The World Bank's 'Global Economic Prospects', released on Tuesday, pegged Namibia's average gross domestic product (GDP) growth from 2013-15 at 4,6% per year - also below the 5% forecasted for SSA and way off the 6,3% average growth target of NDP4 over the same period.
For 2014, the World Bank forecasted the domestic economy to grow by 4,4% (NDP4:6,4%), while for 2015, it expects the GDP to expand by 5% (NDP4:6,3%).
The new report also echoed local sentiments that Namibia will in all probability miss the NDP4 economic growth target of 4,6% for 2012. The World Bank estimated GDP growth of 4,2% for last year.
Local economists are hoping for 3,5% for 2012 after figures of the Namibia Statistics Agency (NSA) showed that the Namibian economy is on a downward trend.
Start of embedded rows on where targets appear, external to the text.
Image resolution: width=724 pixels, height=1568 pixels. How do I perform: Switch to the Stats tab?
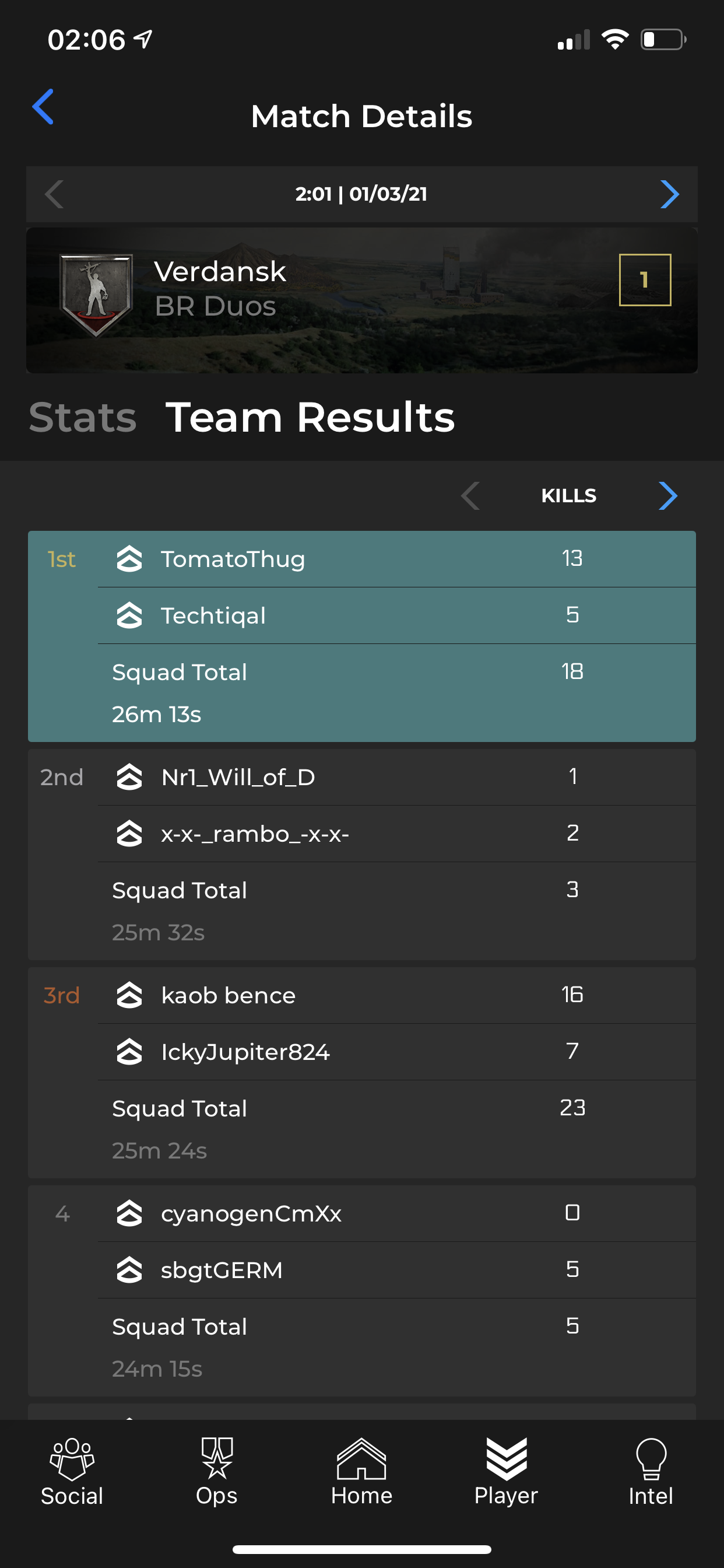click(83, 418)
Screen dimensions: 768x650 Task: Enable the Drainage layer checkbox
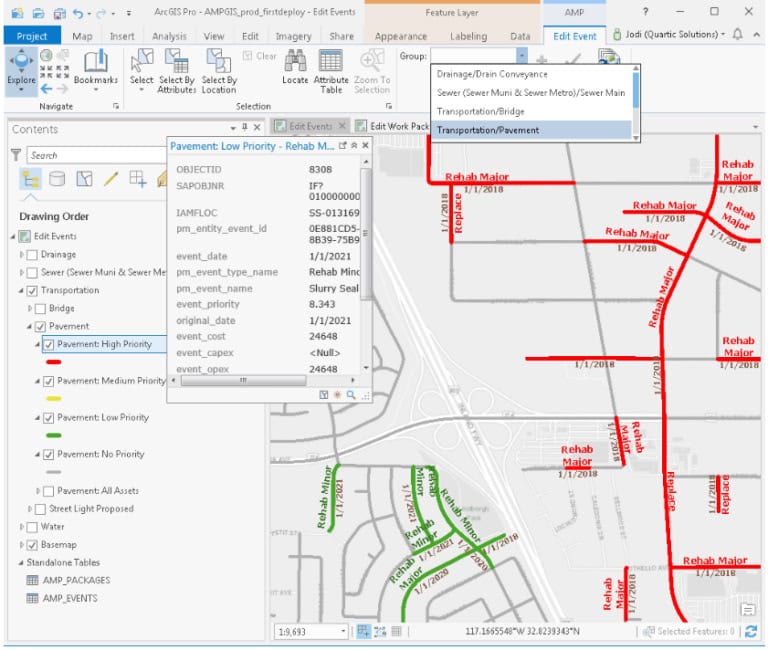[x=32, y=255]
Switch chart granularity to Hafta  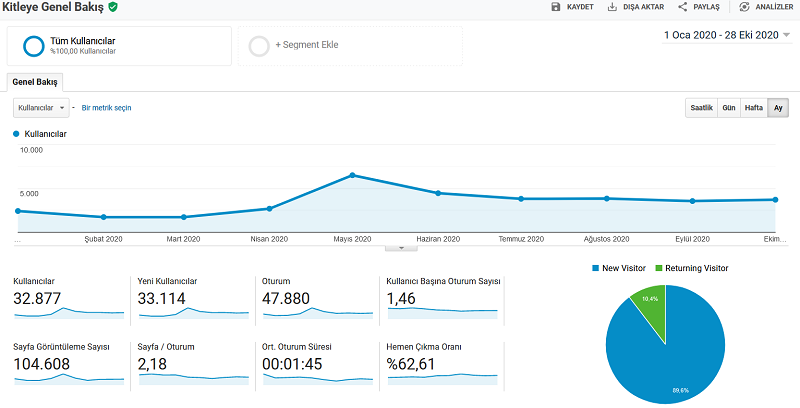tap(754, 108)
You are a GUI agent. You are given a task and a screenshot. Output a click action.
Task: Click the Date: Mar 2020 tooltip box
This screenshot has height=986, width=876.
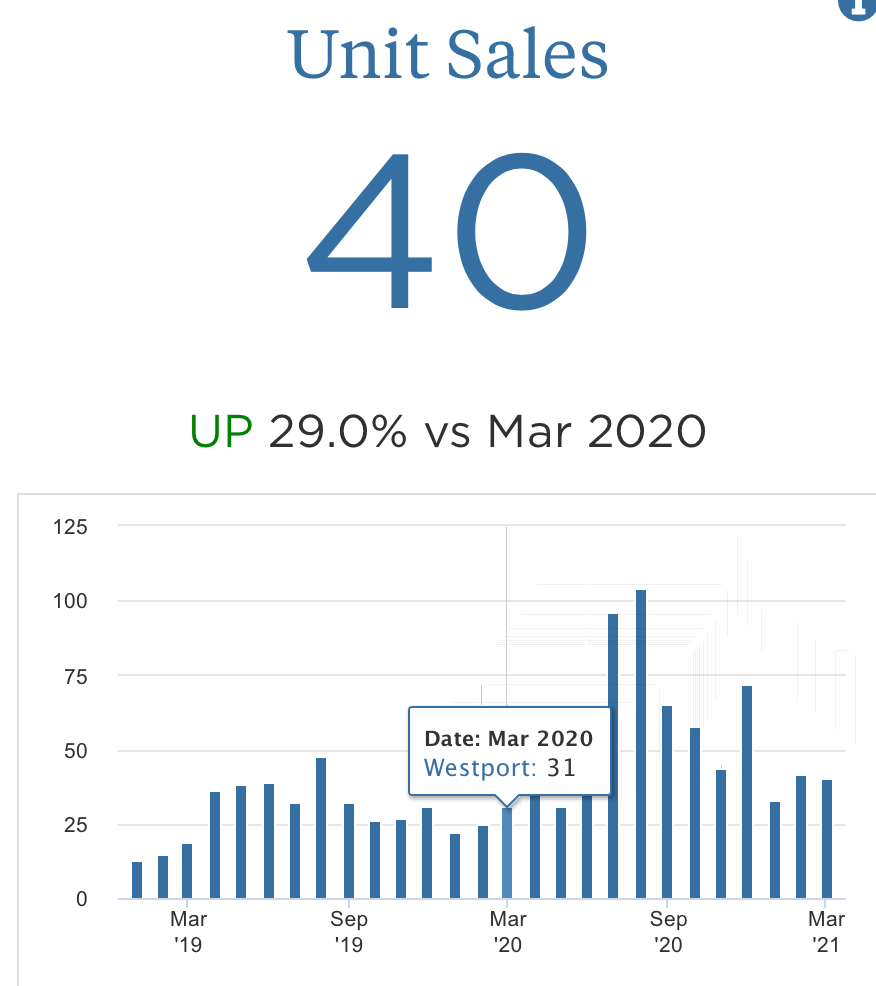click(508, 752)
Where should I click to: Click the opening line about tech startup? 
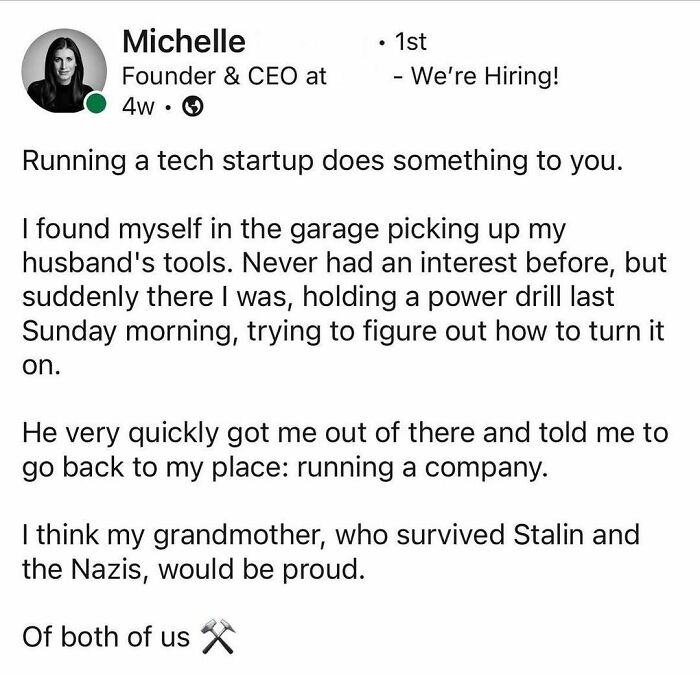322,161
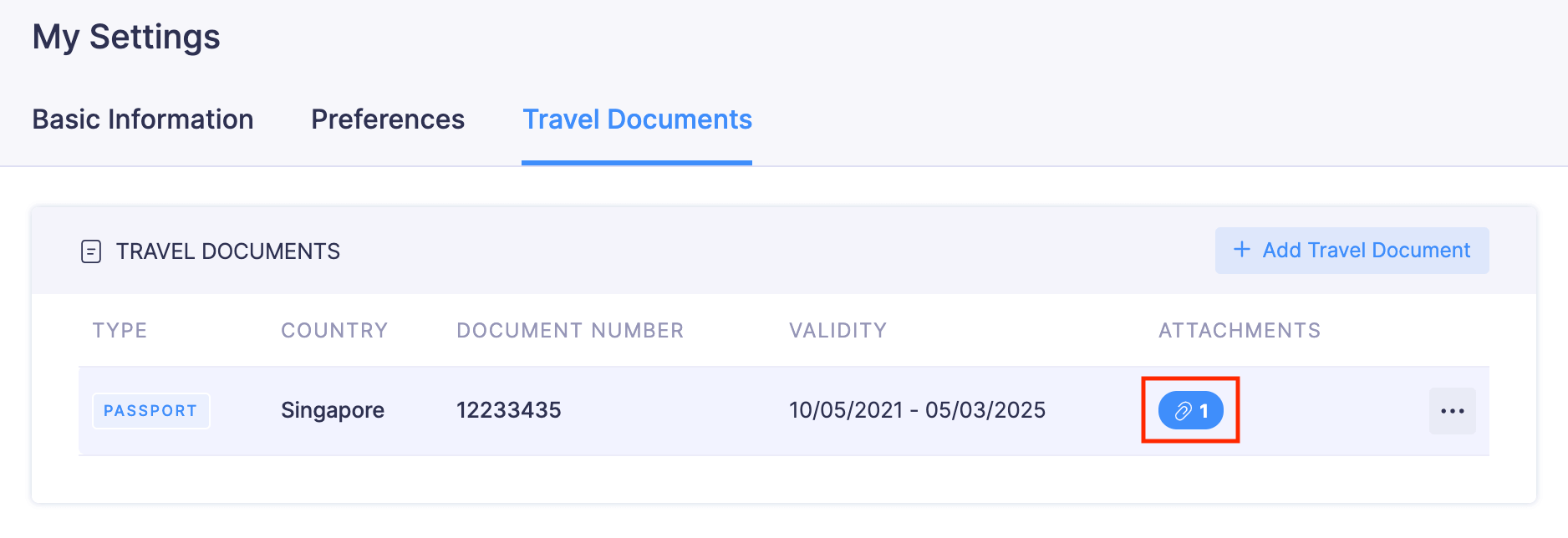This screenshot has width=1568, height=538.
Task: Click the PASSPORT type badge
Action: (x=150, y=411)
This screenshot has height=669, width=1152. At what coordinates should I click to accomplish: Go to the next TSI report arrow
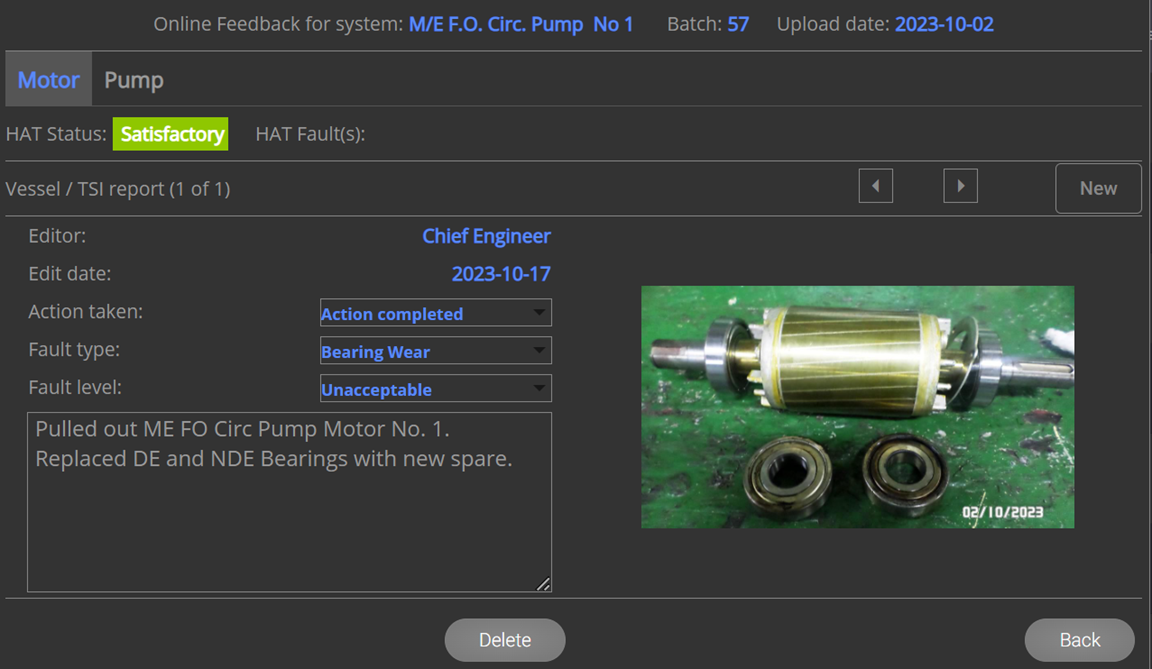(960, 186)
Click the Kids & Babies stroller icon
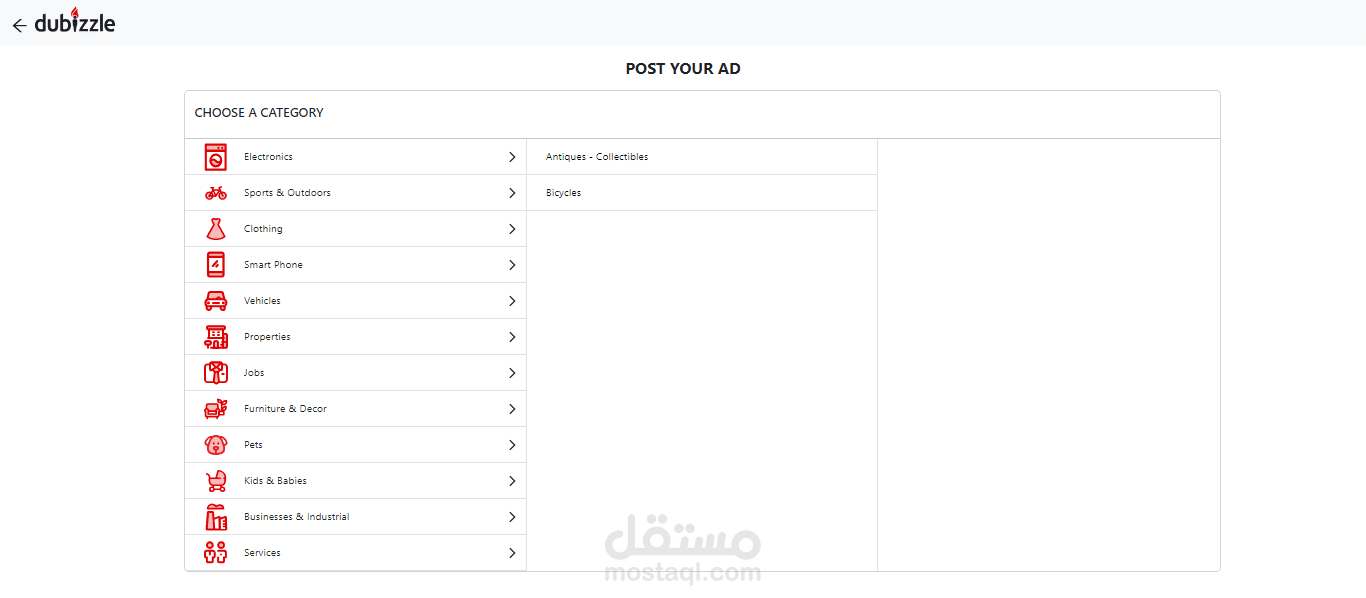Screen dimensions: 1366x598 click(x=216, y=481)
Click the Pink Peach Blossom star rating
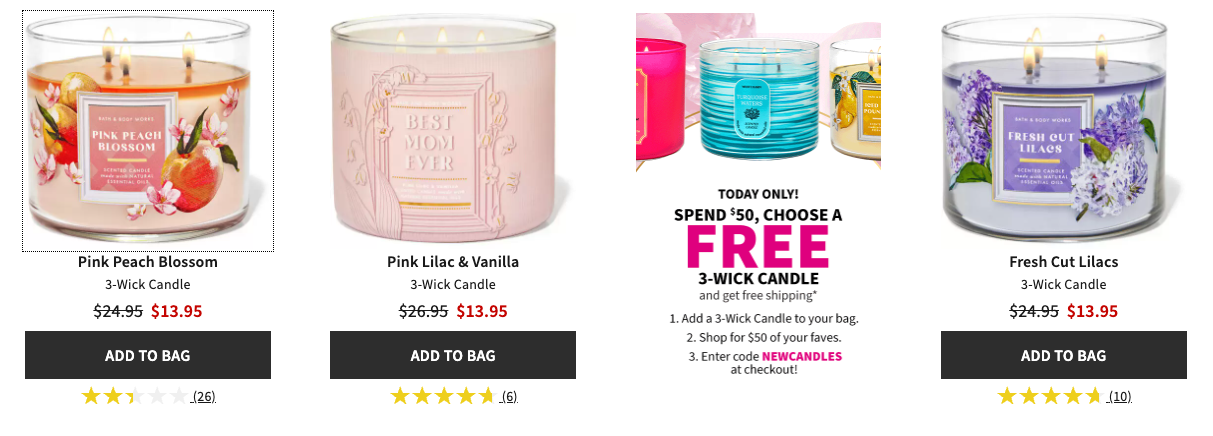Screen dimensions: 1213x436 [134, 396]
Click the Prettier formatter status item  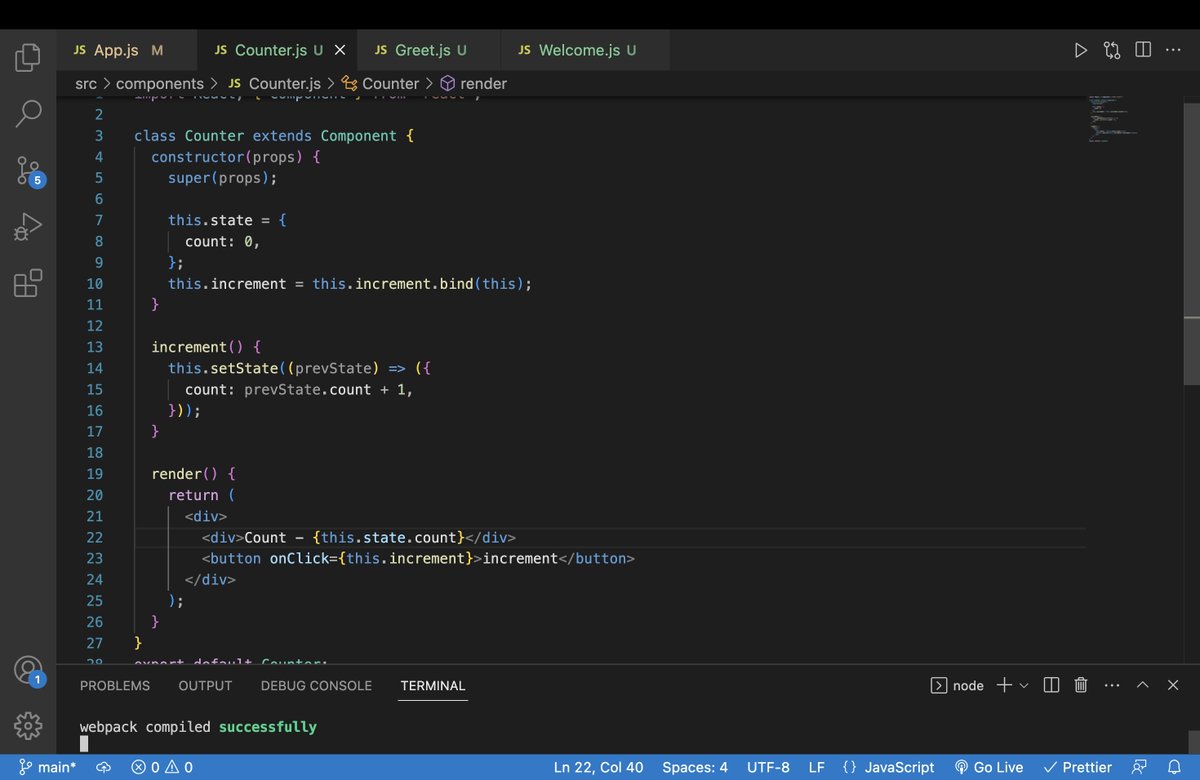point(1078,767)
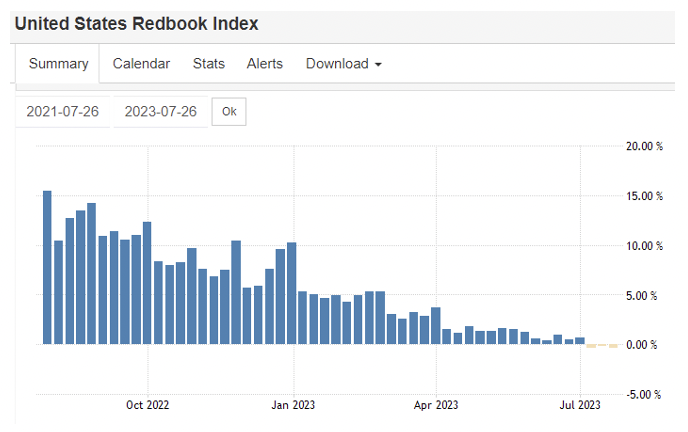Screen dimensions: 688x432
Task: Click the 20.00 % y-axis label
Action: [644, 145]
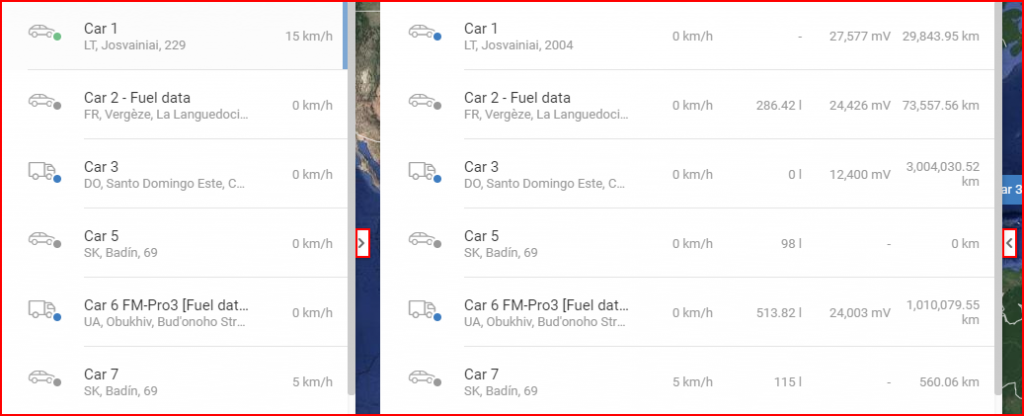
Task: Click the 15 km/h speed of Car 1
Action: click(309, 36)
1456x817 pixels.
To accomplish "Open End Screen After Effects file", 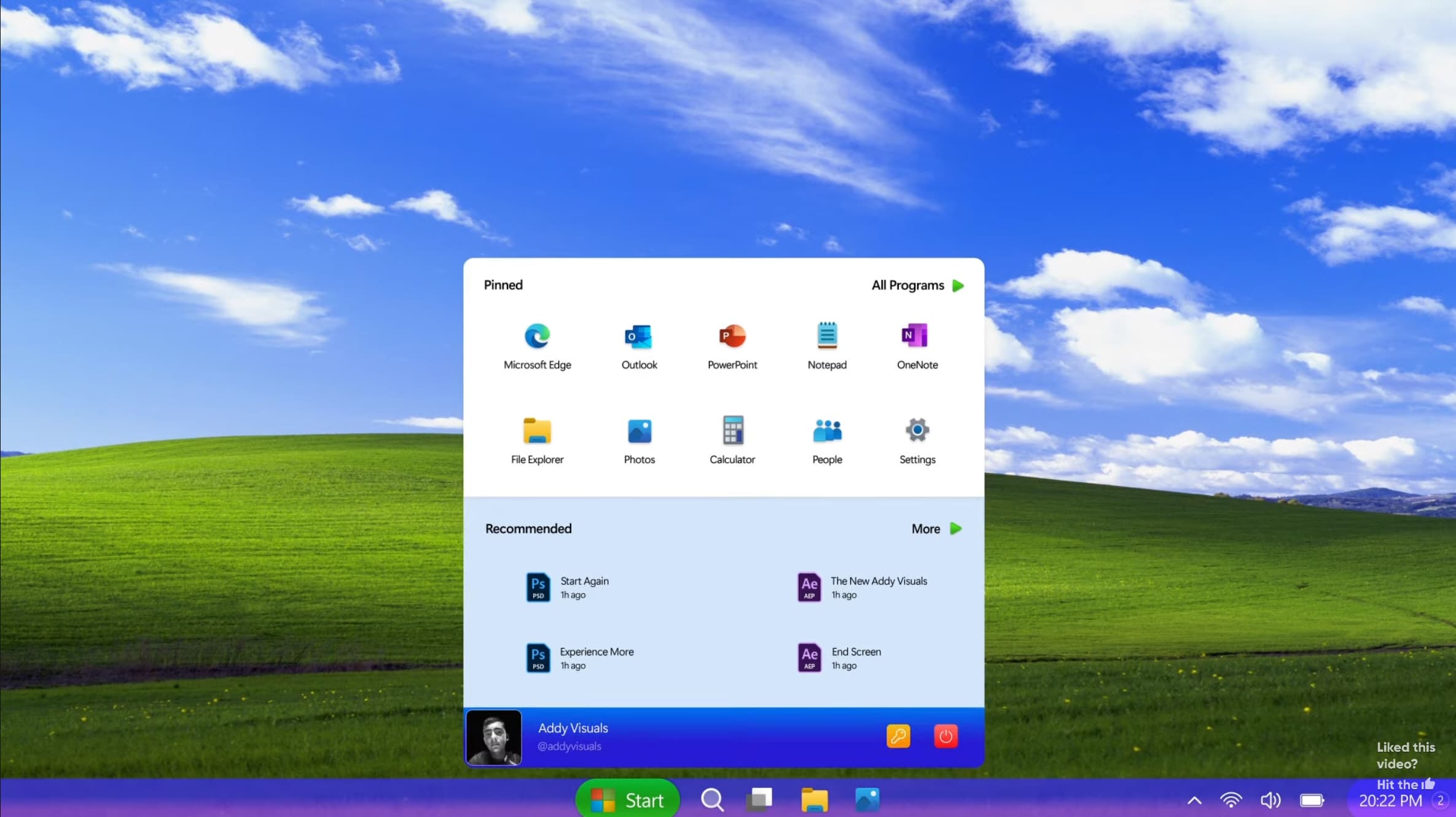I will (x=854, y=657).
NSA statistics show that the domestic economy grew by 1% and 2,2% in the first and second quarters of 2012 respectively, and declined by 5,4% in the third quarter.
"Four years after the onset of the global financial crisis, the world economy remains fragile and growth in high-income countries is weak. Developing countries need to focus on raising the growth potential of their economies, while strengthening buffers to deal with risks from the Euro Area and fiscal policy in the United States," the World Bank said.
Last year developing countries recorded among their slowest economic growth rates of the past decade, partly because of the heightened eurozone uncertainty in May and June, the World Bank said.
Although the "worst appears to be over", the eurozone crisis remain one of the risks facing SSA countries. "Should a credit crunch hit some of the larger troubled Euro Area economies, GDP growth in the region [SSA] could decline by one percentage point," the World Bank said.
The weak US economy poses another threat. "Fiscal policy paralysis in the US could curtail growth in the region by at least 0,9 percentage points in 2013," it said.
In addition, Chinese investment in SSA could cloud growth outlooks.
"With Chinese demand accounting for some 50% of many industrial metals from Africa, a disorderly unwinding of China's high investment rate could lead to deteriorating current account and fiscal balances, and cut into the region's growth prospects," the World Bank said.
Political instability, protracted industrial disputes and adverse weather conditions could also undermine growth in some SSA countries, it warned.
The World Bank forecasted that global gross domestic product will inch up 2,4% this year, from 2,3 % in 2012. In its last forecast in June, the bank projected global growth would reach 3% in 2013.